Nisto ouviu uma voz sussurrar-lhe:
– Por quê choras, Fernando fiel?
Ele olhou para todos os lados, mas não viu ninguém. Então continuou a chorar e a lastimar-se:
– Oh, meu querido cavalinho branco, sou obrigado a deixar-te; em breve terei de morrer!
A voz tornou a sussurrar, agora mais alto:
– Por quê choras assim, Fernando fiel?
Só, então, ele percebeu que era o cavalo branco quem assim falava.
– Oh, és tu, meu cavalinho? então sabes falar? – E prosseguiu: – Tenho de ir para um lugar longe, assim e assim, buscar a noiva do rei. Não sabes como devo fazer?
O cavalinho branco respondeu:
– Apresenta-te ao rei e dize-lhe que, se ele te der o que desejas, tu lhe trarás a noiva. Em seguida, pede-lhe que te dê um navio carregado de carne e outro carregado de pão. Encontrarás no mar uns gigantes medonhos, os quais, se não tiveres carne para lhes dar, far-te-ão em pedaços. Há, também, aves de rapina ferozes, que te arrancarão os olhos se não tiveres pão para lhes dar.
O rei atendeu-lhe o pedido e ordenou n todos os magarefes da cidade que rnatassem o gado necessário; e aos padeiros mandou que cozessem pão suficiente; depois mandou carregar os navios e, quando tudo ficou pronto, o cavalo disse a Fernando fiel:
– Agora monta na minha garupa e embarquemos juntos no navio; assim que avistares os gigantes, dize-lhes:
– Calma, calma, gigantinhos;
de vós não me esqueci,
pois coisa gostosa, trago-vos aqui!
E quando chegarem as aves de rapina, dize-lhes:
– Calma, calma, passarinhos!
de vós não me esqueci,
pois coisa gostosa, trago-vos aqui!
Assim eles te deixarão em paz, e, quando chegares ao castelo, os gigantes te ajudarão. Acompanhado por dois deles, penetra no castelo; lá dentro encontrarás a princesa deitada em uma cama, profundamente adormecida; não a despertes. Encarrega os gigantes de transportá-la tal qual está em leito, até o navio.

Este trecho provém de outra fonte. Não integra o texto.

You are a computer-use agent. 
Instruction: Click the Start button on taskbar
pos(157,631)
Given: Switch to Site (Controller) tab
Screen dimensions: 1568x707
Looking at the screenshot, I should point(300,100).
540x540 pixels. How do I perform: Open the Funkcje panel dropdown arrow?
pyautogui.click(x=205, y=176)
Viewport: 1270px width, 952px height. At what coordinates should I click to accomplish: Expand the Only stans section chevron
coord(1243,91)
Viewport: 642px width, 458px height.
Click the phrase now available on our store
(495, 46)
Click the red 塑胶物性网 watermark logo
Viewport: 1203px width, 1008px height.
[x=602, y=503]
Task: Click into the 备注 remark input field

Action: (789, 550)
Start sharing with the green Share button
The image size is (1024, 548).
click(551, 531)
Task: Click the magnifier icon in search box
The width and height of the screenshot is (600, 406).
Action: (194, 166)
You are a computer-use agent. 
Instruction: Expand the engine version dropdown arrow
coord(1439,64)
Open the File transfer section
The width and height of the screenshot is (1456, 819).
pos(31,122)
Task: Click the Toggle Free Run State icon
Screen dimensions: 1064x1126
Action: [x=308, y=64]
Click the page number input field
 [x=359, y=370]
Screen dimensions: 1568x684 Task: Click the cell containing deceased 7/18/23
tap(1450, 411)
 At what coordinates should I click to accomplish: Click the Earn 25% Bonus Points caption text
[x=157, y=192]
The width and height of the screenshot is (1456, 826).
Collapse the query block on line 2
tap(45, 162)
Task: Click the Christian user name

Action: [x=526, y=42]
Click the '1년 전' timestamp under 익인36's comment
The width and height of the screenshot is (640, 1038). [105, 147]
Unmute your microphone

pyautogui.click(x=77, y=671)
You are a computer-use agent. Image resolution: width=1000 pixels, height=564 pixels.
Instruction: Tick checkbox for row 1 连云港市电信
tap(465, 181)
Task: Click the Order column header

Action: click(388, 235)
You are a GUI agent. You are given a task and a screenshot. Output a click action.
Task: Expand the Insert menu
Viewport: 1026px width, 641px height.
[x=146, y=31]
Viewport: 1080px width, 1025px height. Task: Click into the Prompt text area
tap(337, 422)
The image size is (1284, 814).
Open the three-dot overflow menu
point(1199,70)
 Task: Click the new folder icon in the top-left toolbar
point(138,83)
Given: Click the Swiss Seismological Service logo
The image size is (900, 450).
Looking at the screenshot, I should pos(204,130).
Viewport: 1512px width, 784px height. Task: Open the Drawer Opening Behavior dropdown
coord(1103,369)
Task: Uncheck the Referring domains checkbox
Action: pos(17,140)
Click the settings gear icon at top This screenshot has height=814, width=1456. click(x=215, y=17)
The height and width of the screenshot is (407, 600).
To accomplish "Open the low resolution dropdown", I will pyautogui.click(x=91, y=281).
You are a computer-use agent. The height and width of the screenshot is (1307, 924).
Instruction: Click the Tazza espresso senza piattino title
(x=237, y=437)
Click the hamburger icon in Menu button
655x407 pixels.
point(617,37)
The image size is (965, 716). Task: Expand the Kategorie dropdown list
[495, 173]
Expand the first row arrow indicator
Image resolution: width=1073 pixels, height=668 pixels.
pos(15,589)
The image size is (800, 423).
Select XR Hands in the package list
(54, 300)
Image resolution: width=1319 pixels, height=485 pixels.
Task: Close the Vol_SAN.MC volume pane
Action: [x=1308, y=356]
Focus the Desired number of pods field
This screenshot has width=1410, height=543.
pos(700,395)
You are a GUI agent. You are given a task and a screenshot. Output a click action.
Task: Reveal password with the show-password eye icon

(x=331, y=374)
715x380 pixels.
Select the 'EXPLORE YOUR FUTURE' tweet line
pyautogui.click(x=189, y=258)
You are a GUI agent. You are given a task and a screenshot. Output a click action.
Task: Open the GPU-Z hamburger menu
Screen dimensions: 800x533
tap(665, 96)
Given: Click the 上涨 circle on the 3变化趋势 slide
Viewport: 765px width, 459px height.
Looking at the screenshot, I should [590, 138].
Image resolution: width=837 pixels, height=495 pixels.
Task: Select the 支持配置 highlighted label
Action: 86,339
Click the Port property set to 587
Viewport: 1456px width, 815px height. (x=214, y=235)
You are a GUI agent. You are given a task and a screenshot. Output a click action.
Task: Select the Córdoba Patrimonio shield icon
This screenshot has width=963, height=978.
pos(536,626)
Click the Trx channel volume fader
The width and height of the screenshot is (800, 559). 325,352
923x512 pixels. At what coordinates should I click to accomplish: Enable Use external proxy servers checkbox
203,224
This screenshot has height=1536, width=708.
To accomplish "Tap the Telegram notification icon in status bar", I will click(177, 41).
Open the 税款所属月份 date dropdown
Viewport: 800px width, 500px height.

Tudo decorreu exatamente de acordo com o que dissera o cavalo branco. Depois que os gigantes transportaram a princesa para o navio e dali até o palácio do rei, Fernando fiel deu-lhes a carne e deu o pão às aves, que se mantiveram tranquilas.
Ao chegar ao palácio do rei, a princesa despertou, mas disse que não poderia viver ali se não recuperasse seus papéis que haviam ficado no castelo, além do mar perigoso.
Mais uma vez, por sugestão de Fernando infiel, o rei ordenou a Fernando fiel que fosse, quanto antes, buscar os tais papéis; caso não os trouxesse, seria condenado à morte.